Tuesday, May 29, 2012
Wednesday, May 09, 2012
Critical Questions: On Music and Letters, Culture and Biography, 1940−1980
by Jacques Barzun
ed. by Bea Friedland
-A weird book, with weird selections and a lot of typos. If you can make it through all the Berlioz in the front half of the book, (I couldn’t, but seeing such a deeply devoted fan is always heartwarming) and if you can forgive the ranting in the second half of “Liberalism and the Religion of Art,” where among other head-scratchers anti-fluoridation gets a cameo, there’s some stuff I found helpful.
“[Esthetics] is at once too personal and too social for abstract thought to seize upon any regularities. If the example of history and the historians is invoked — for here too one faces a chaos of facts and beliefs — it is of no avail, for historians succeed in creating order through detachment, which the very nature of art forbids. A philosophy of art on these terms would be but a catalogue of techniques and devices, and even these would be misrepresented, for they have no independent meaning, only a functional one as triggers of meaning.

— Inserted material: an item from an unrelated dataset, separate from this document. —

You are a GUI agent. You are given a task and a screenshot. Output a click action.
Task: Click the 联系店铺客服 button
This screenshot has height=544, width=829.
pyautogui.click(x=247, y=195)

Fortunately “philosophy” can be understood in at least two senses. It can denote a system, a theory strictly so-called, that is: the most complete and most general view of a subject. It can also mean philosophizing. Not being a philosopher in the first and strict sense, I have taken the liberty, all my life, to philosophize in the second sense — to try to think straight about the subjects that have interested me. What can philosophizing about the arts do for us? The answer I would propose here is not a series of conclusions, even tentative ones, but rather a series of topics or issues about which straight thinking might, in addition to the pleasure of the thing, do some good. What good? Well, such good as this: clearing up the confused vocabulary of criticism for educated minds, and gradually building up a set of commonsense maxims — guidelines — by which sincere people who wish to converse about art could avoid the fumbling and stumbling now caused by what they have been taught — the “ideas” or fashionable cant — thus inducing a wider tolerance through showing how the casual or formal creeds of art-lovers are linked to temperaments and visions of the world.
These endeavors, if they were achieved, would liberate many good souls from the oppression of having to admire what they don’t admire and having to repudiate what they secretly love — a net increase in the freedom and happiness of mankind.”
I dunno that a “catalogue of techniques and devices” would necessarily be such a bad idea, though. Ever since I got into William James (thanks to Barzun), it always seemed to me that the “Varieties of ____” approach is a good one. And making distinctions among the varieties of a thing always seemed more practical as a way forward, intellectually, than taking a step back and saying, look, it's all connected.
But in another essay, on the topic of “Cultural History,” Barzun says:
“...the periods of culture have troublesome historical names — Renaissance, Baroque, Puritan, Classical Romantic, and the like — which cover multitudinous manifestations of spirit. In using these names to denote men or periods, one cannot avoid trying to disentangle appearance from reality and prejudice from fact. But there is danger to truth in wanting things too clear; in wanting to make the names cover absolutely homogeneous ideas or persons. I for one see no use and great harm in those refined distinctions that profess to sort out eighteen kinds of Romanticism, or Humanism, or Pragmatism. I doubt whether the maker of such distinctions could himself respect them in an extended narrative; and supposing that he could I fail to see what he would accomplish as a historian — unless it were to reduce the battle of ideas to a regulated ballet. To put intellectual order in place of the intelligible disorder of history is to apply the geometrical spirit to a subject that calls for the spirit of finesse.”Maybe the problem for Barzun is that the catalogue-making tendency reminds him of the system-making tendency, and both remind him of his enemy, the mechanical (see "Toward a Fateful Serenity")? I have a lot of the "geometrical spirit" in me, I admit, but I'm not a mystic whacko about it or anything.